** SUPPLIED RECORDS follows **

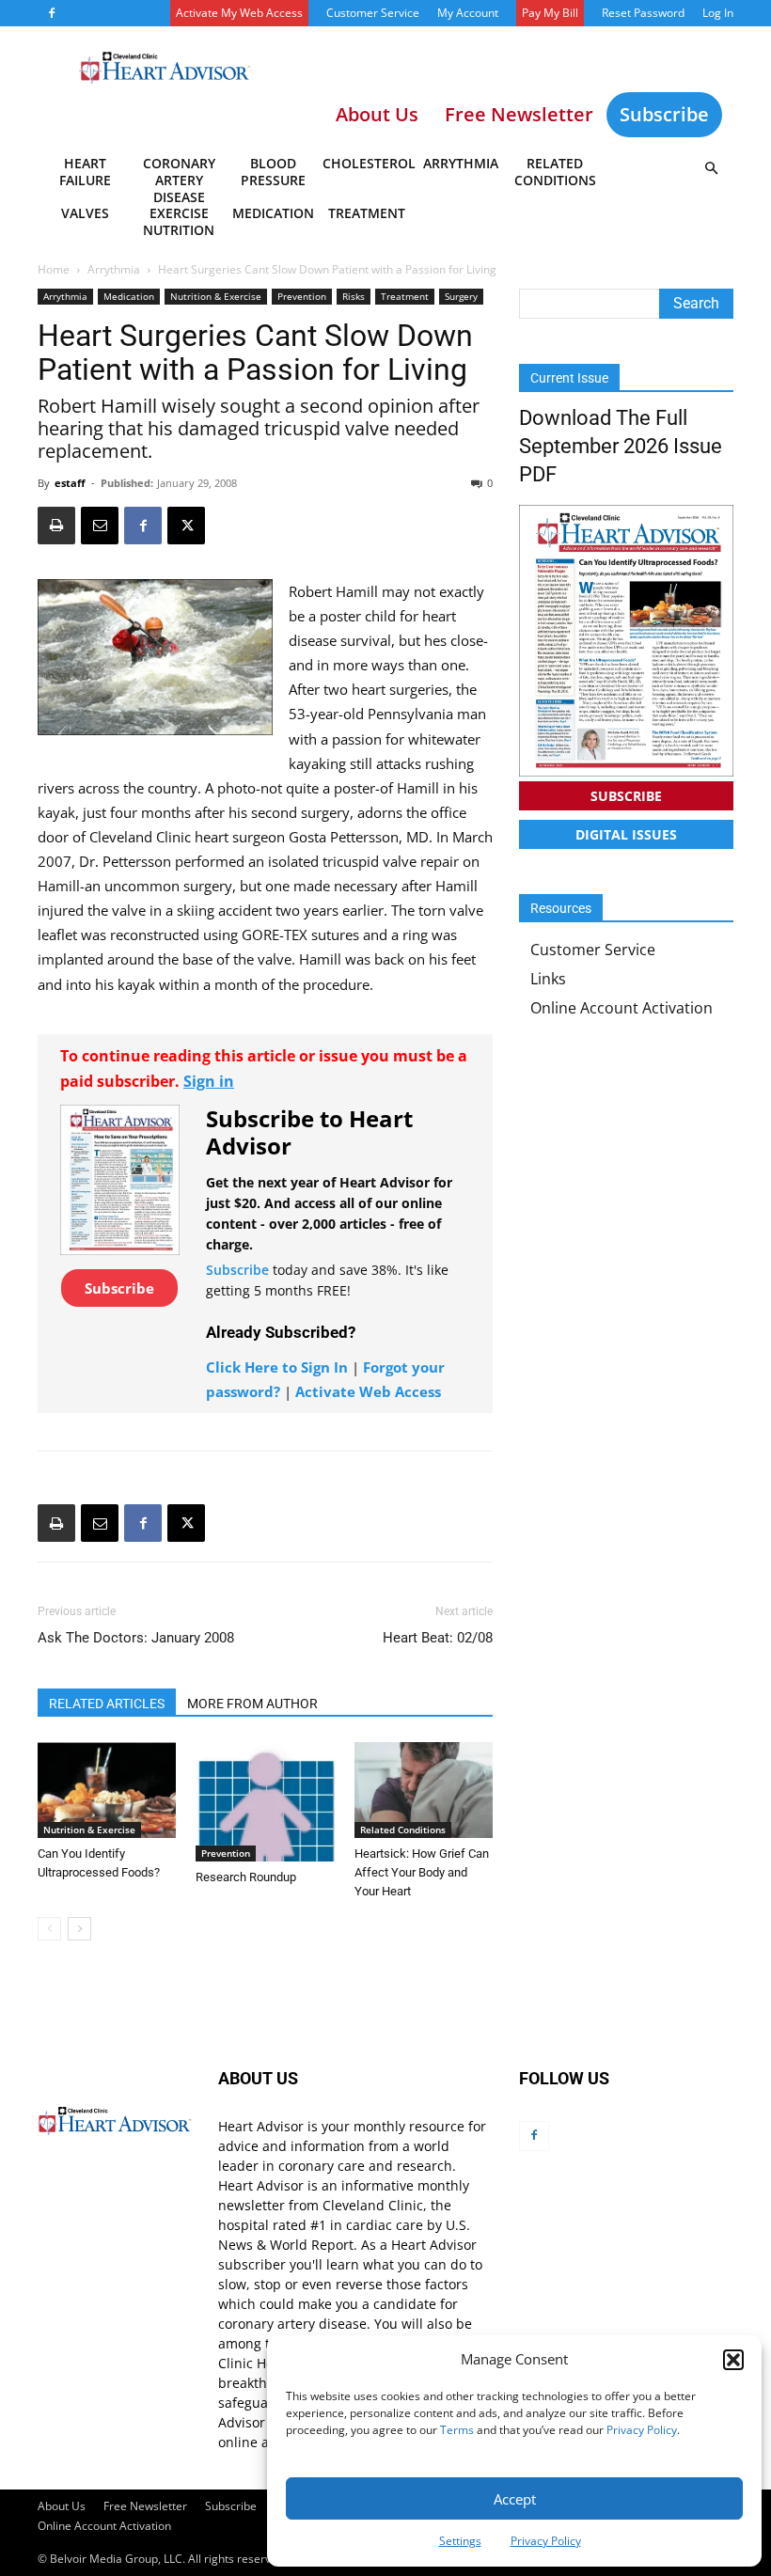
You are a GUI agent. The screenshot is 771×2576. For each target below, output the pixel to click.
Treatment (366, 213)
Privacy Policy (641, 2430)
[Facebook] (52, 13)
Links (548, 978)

** End of SUPPLIED RECORDS **

* _YOUR TASK_:
With images left out, the data must be transcribed exactly.

* _SOLVED PROBLEM_:
You are a GUI agent. The screenshot is 771×2576. For each target below, output the pixel to click.
Treatment (366, 213)
Privacy Policy (641, 2430)
[Facebook] (52, 13)
Links (548, 978)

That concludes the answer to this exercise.